• **What to produce**
Lay out the entries between the lines holding "Open the lower" and "coord(72,846)", inclusive, as a JSON list of strings with one string per line, skipping blank lines and leaving out the pictures.

• • • • • • •

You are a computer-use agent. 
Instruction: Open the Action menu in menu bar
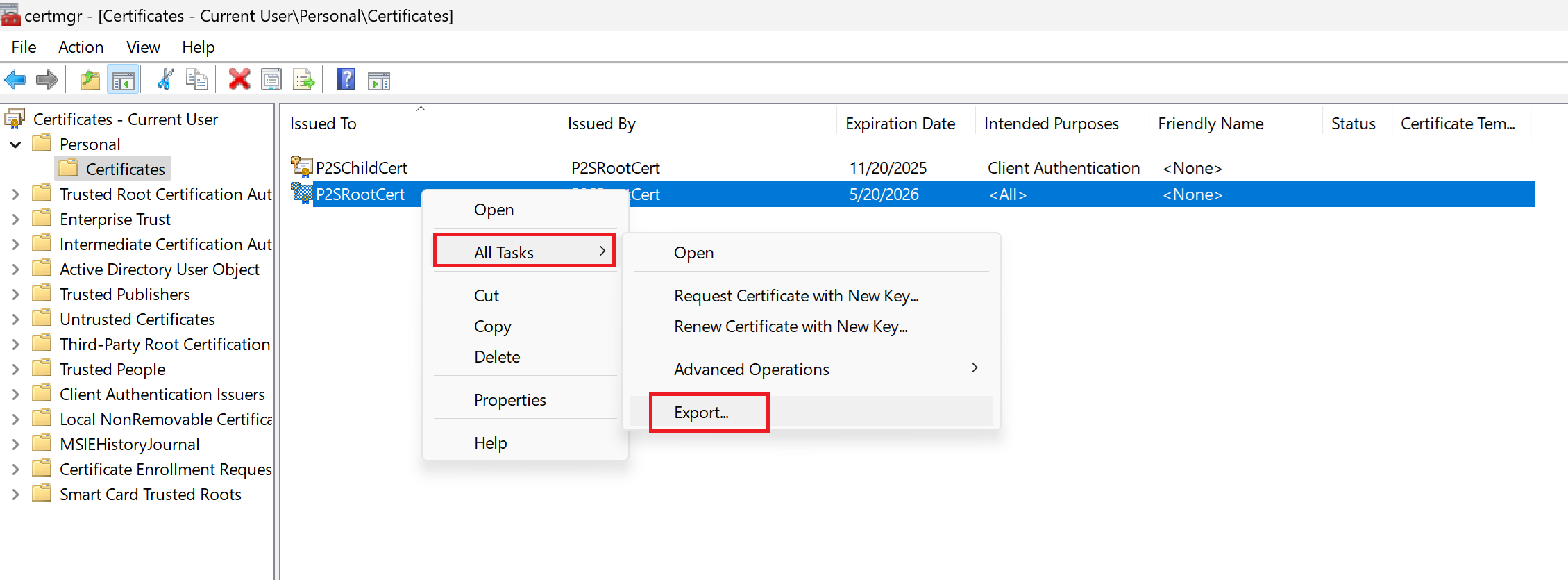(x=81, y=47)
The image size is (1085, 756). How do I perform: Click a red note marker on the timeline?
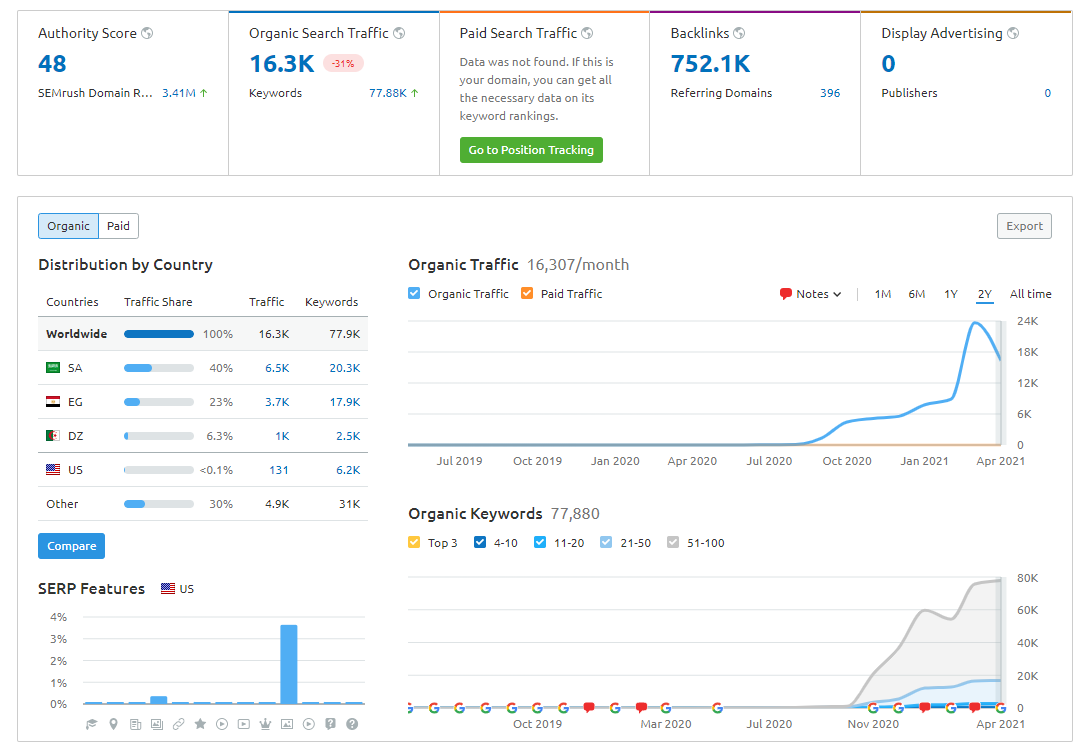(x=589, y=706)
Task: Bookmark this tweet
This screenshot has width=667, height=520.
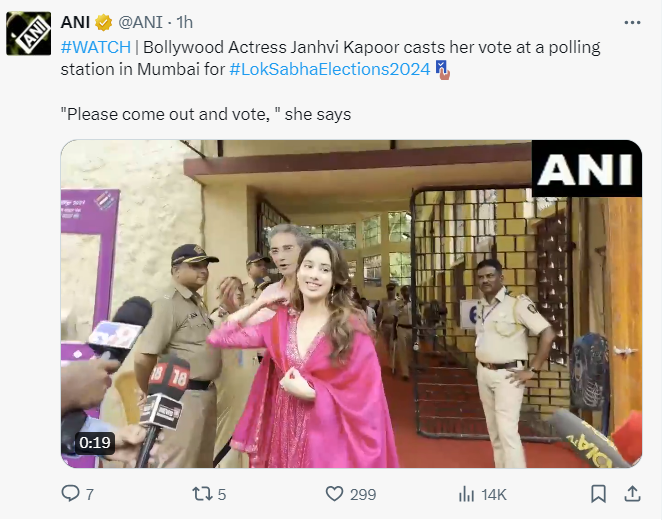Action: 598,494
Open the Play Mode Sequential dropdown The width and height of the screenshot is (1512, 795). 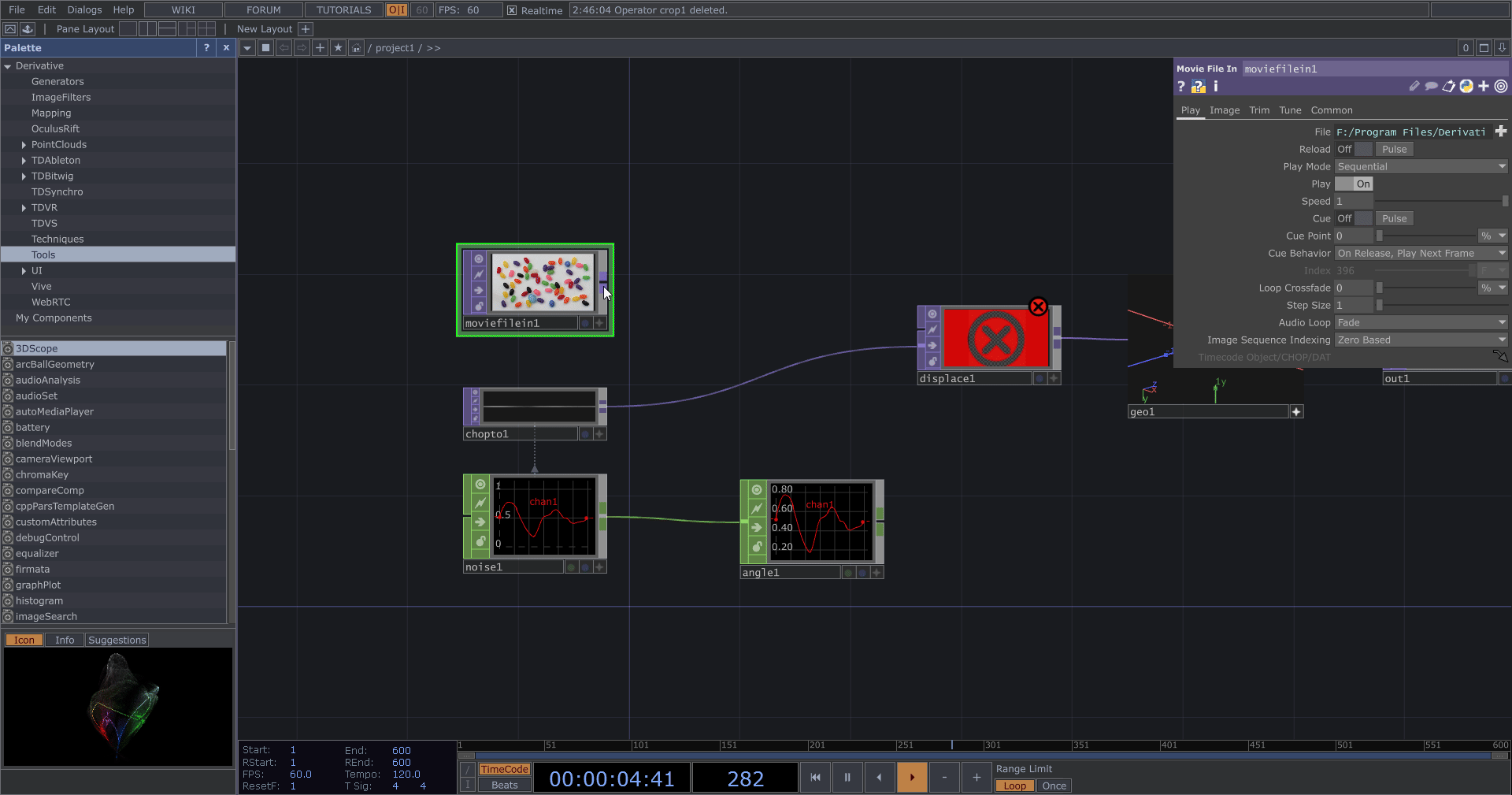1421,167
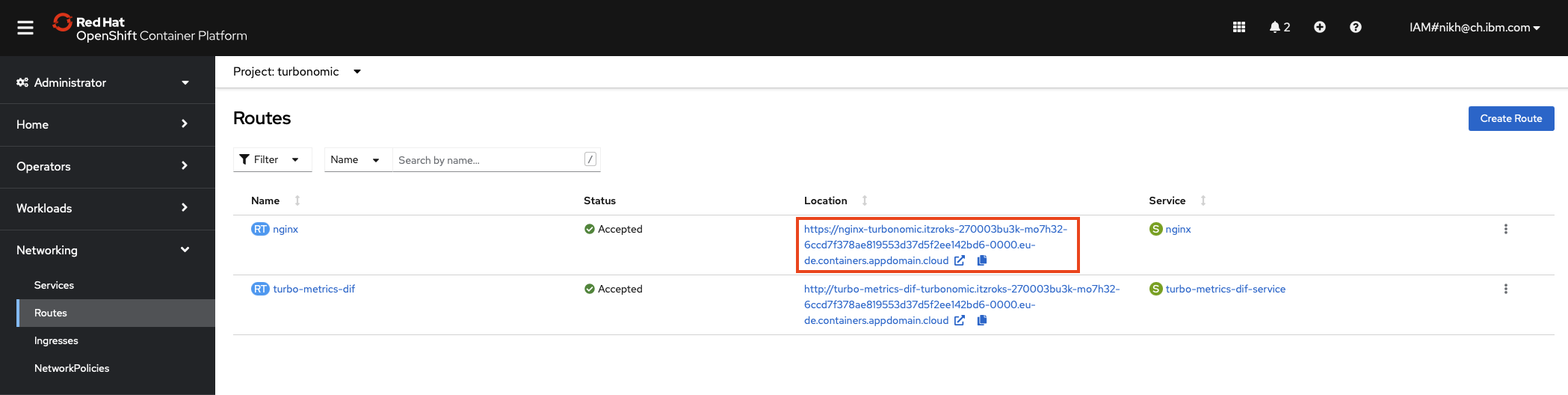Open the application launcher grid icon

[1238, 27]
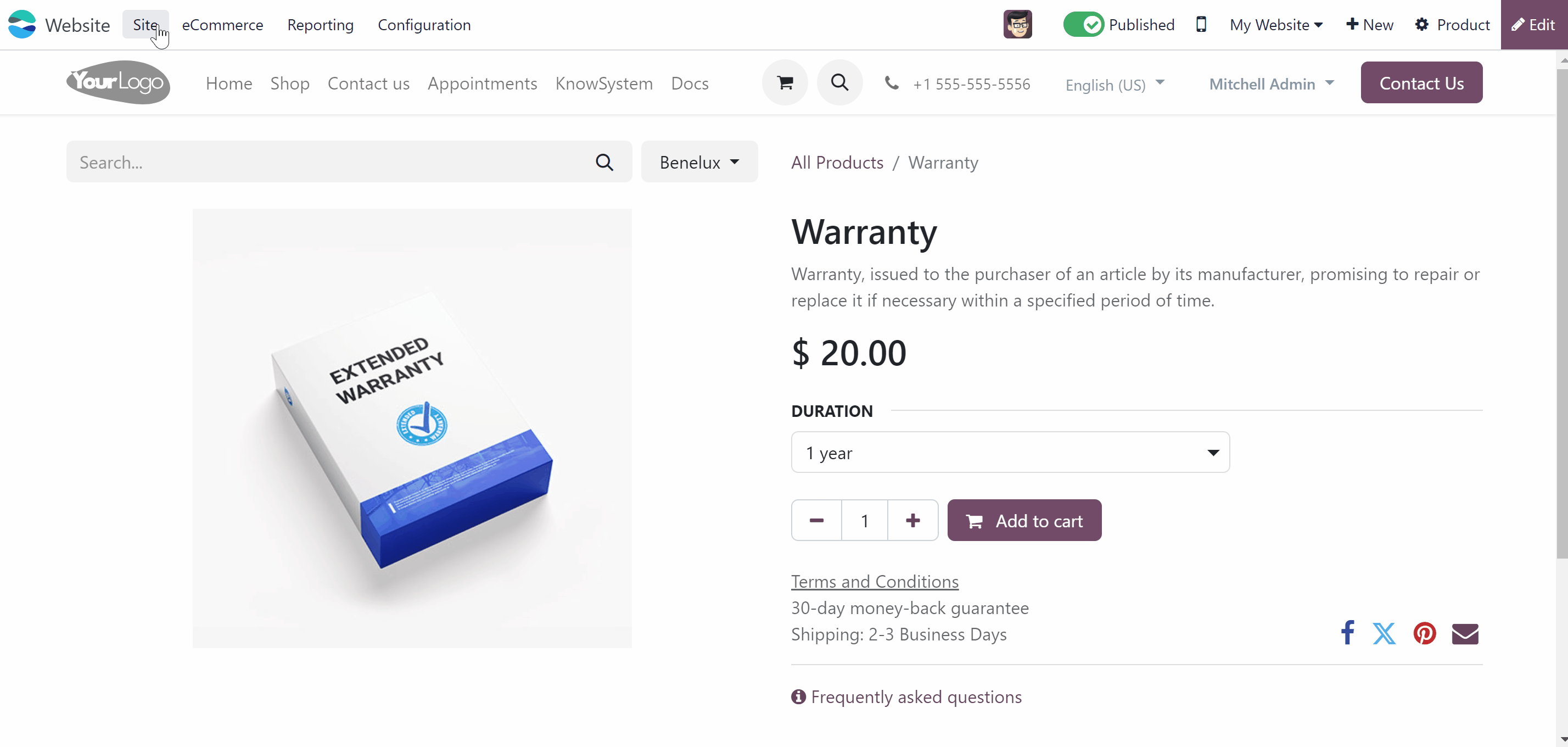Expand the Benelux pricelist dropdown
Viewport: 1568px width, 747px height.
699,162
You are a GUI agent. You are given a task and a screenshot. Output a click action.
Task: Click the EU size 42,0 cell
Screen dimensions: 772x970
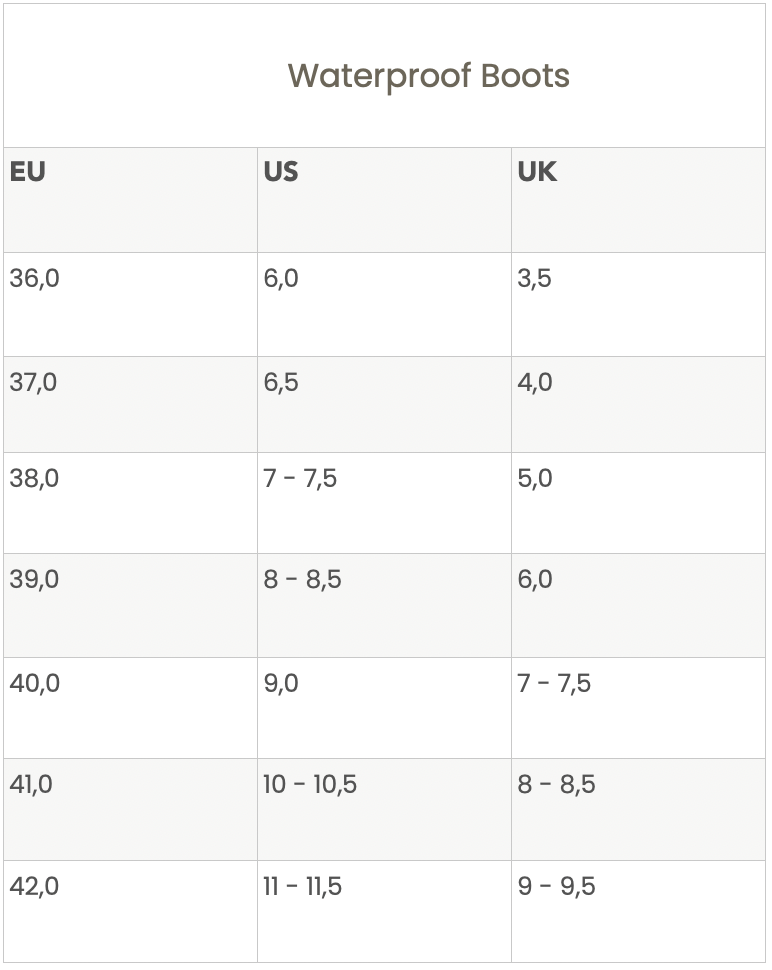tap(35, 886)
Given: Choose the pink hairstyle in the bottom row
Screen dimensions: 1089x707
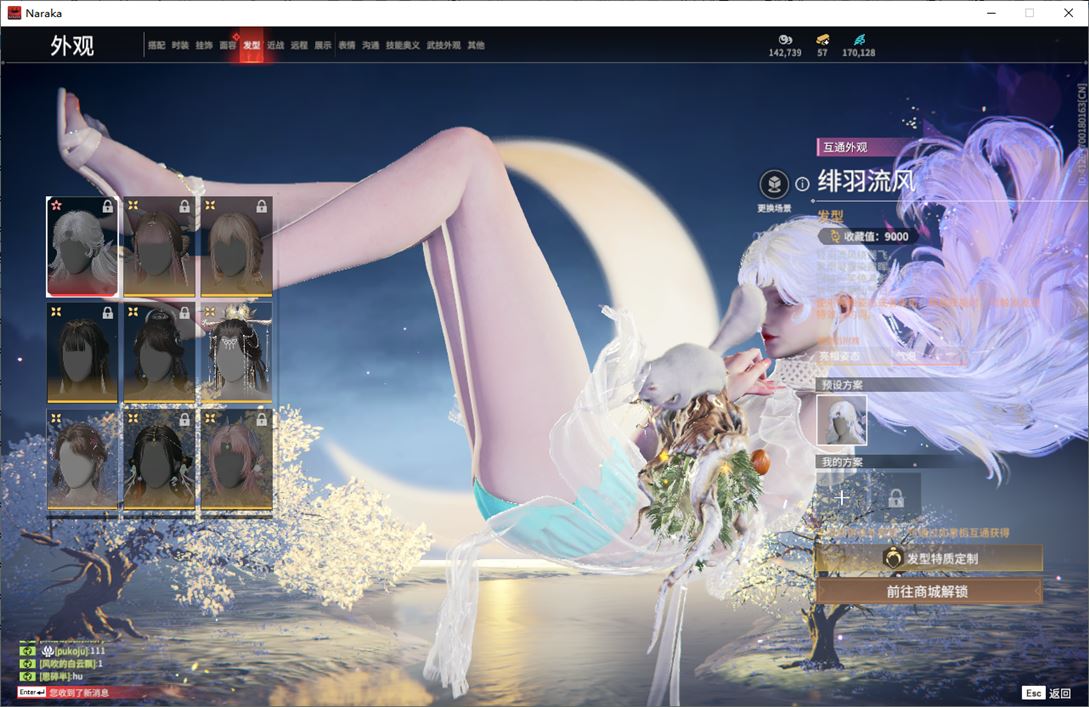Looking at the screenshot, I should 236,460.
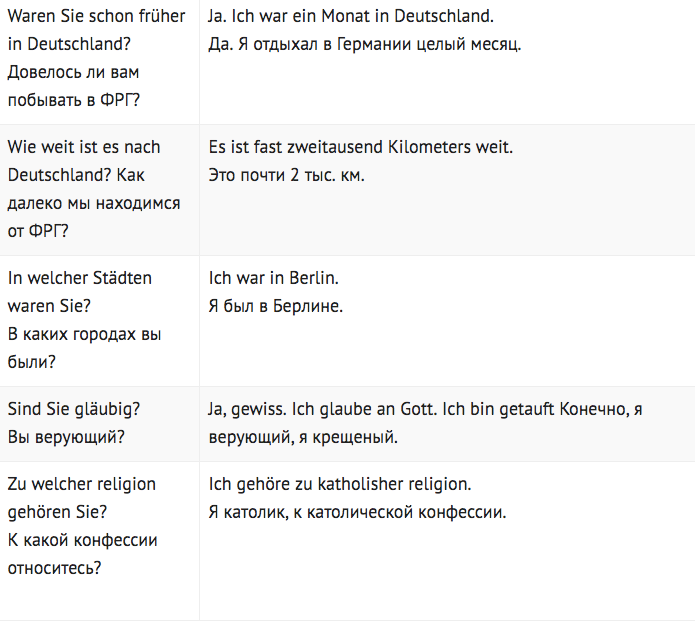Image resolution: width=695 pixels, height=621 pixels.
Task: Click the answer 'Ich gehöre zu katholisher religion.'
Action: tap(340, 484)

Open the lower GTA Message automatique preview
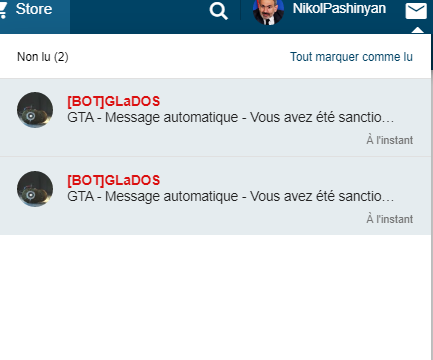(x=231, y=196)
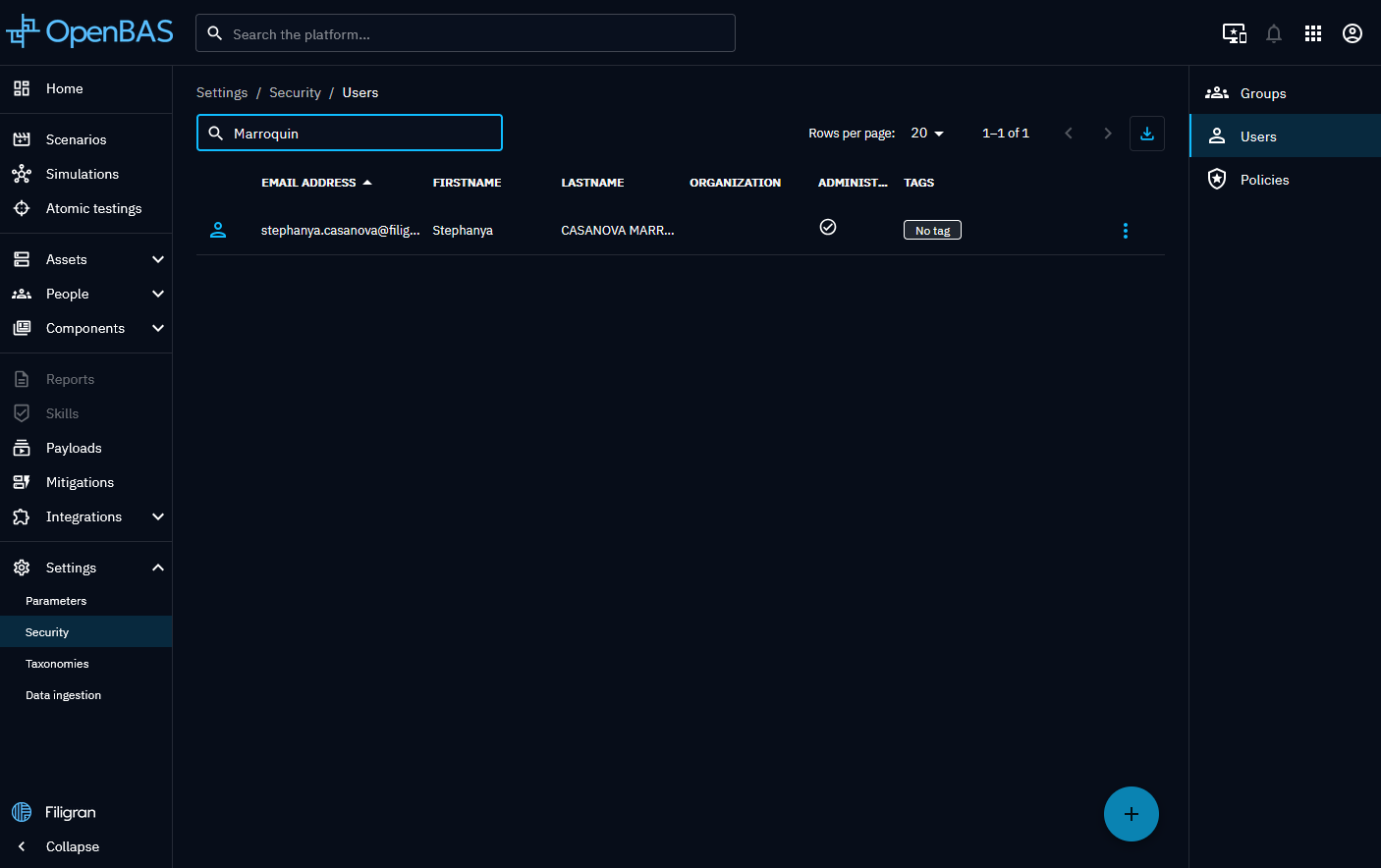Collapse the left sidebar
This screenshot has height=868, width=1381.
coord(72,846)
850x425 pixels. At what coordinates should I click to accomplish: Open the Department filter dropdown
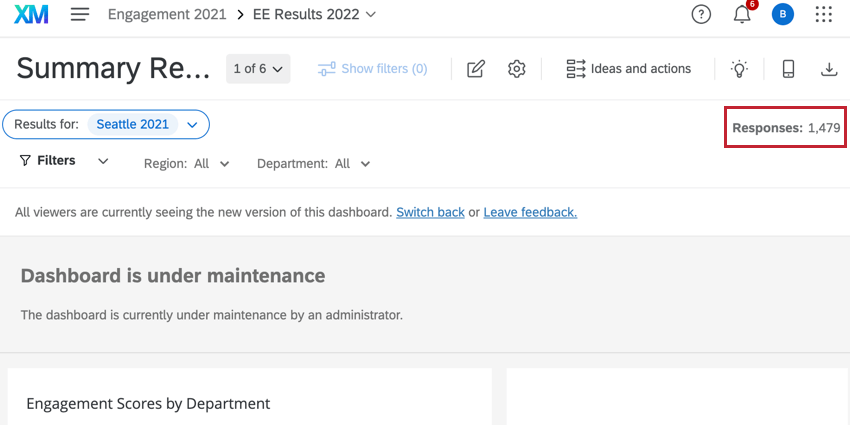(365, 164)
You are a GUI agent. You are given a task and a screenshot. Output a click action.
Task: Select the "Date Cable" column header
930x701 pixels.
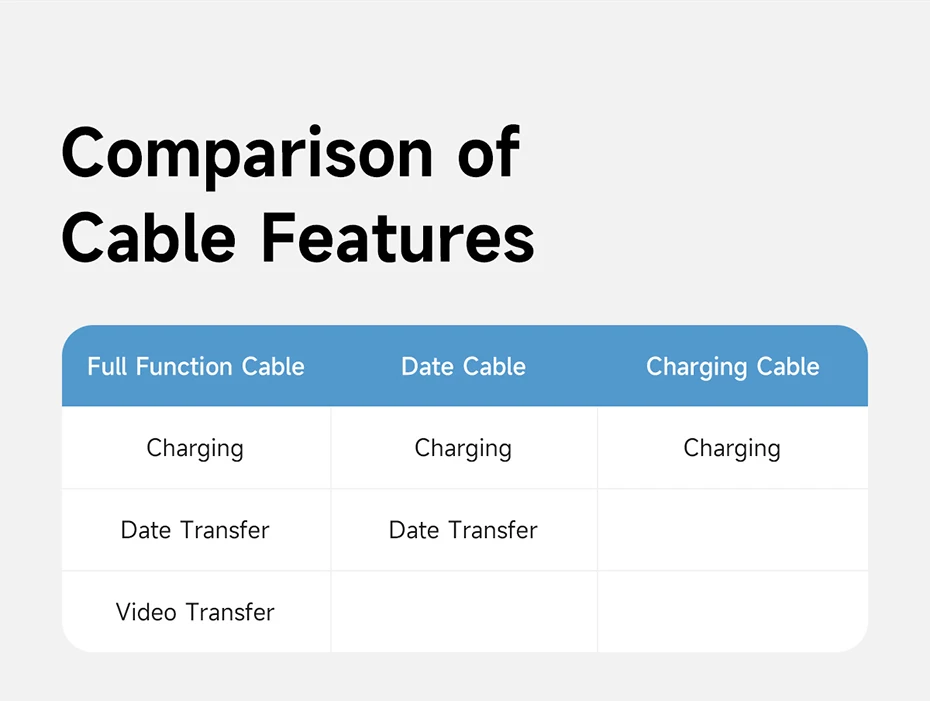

• • • • • • •

• **Answer to this task**
[
  "Open the lower GTA Message automatique preview",
  "(x=231, y=196)",
  "Collapse the left sidebar",
  "This screenshot has height=868, width=1381.",
  "coord(72,846)"
]